Their thief was still poking away at his phone. “Hey, did you know there’s a price on Spencer’s head-he’s wanted dead or alive in Myanmar for a cool 500,000 US dollars.”
“Don’t even think about it,” Eve growled at him.
“No way!” he shook his head vehemently. “I’ve better ways to score a half million. Ones that involve my surviving to enjoy it.”
“So why hasn’t someone collected it?” Stone asked.
Eve winced.
“Self-preservation. I told you,” Ezekiel said. “Eliot Spencer is the best. You don’t hit him unless you want to be very, very dead, or at least wishing you were. Did you see him in The Brew Pub? Oh, right, you were knocked out by the cupboard door. He took out eight of those Serpent Brotherhood assassins while Colonel Baird was dealing with two-without breaking a sweat.”
Stone was so very still now. Eve risked a glance at him in the flickering glare of the passing street lights, and the expression on his face made her heart hurt for him.
“Jones, someday, somebody is going to shoot you in the face, and you’ll still be asking ‘What did I say?’” she said.
“What did I say?” Ezekiel remained oblivious to the effect his words were having on Stone. “Hey, Colonel Baird, when did you meet up with Spencer? You get along better with Dulaque than with him! Must have been some kind of a show down!”
“Okay, that’s it. The next person who says a word on this ride is walking home.

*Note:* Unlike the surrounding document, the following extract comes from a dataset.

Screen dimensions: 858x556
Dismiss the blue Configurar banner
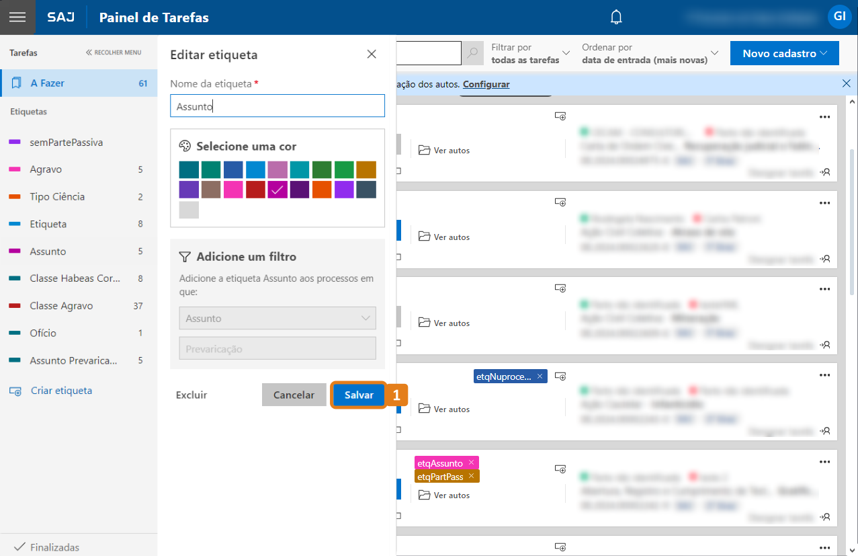tap(846, 83)
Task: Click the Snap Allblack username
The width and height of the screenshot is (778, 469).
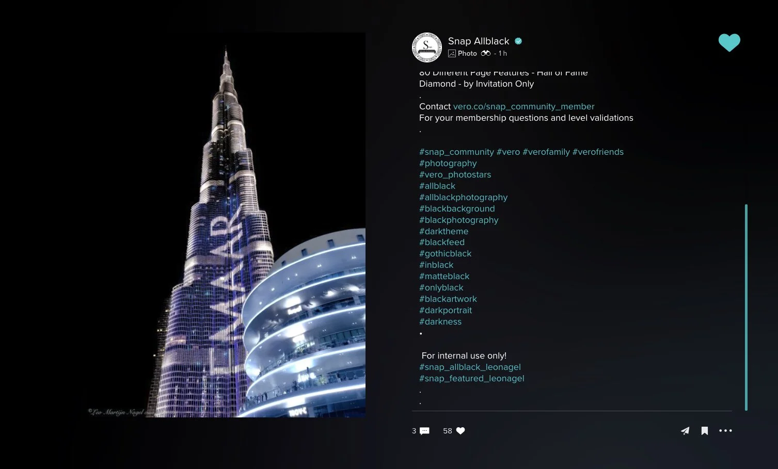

And Jones, you’ll be lucky if I stop the truck so you can get out.” Eve clenched the steering wheel until her knuckles shone white in the glow of the dash and fought not to remember.
She did not succeed.
By the time, she had dropped Ezekiel and Cassandra off at their respective lodgings, Eve was scarcely holding on to her composure. She wished she had no responsibilities and could return to the Annex and its gym or salle d'armes or whatever Jenkins wanted to call it, where she could exercise herself into oblivion. She really needed something to punch.
Returning to the pickup after her quick visit to her apartment, Eve climbed in and tossed her bag into the back seat.
Stone looked over at her briefly. “Do you need directions?”
As his Guardian, Eve knew the address where Stone boarded, but she had never been there. Since his truck was usually the transport when they traveled as a team without the use of the back door, he would drop each of them at their apartments and continue on alone.
“I’ve got GPS.” She waved her phone at him. He nodded and leaned back against the seat, closing his eyes.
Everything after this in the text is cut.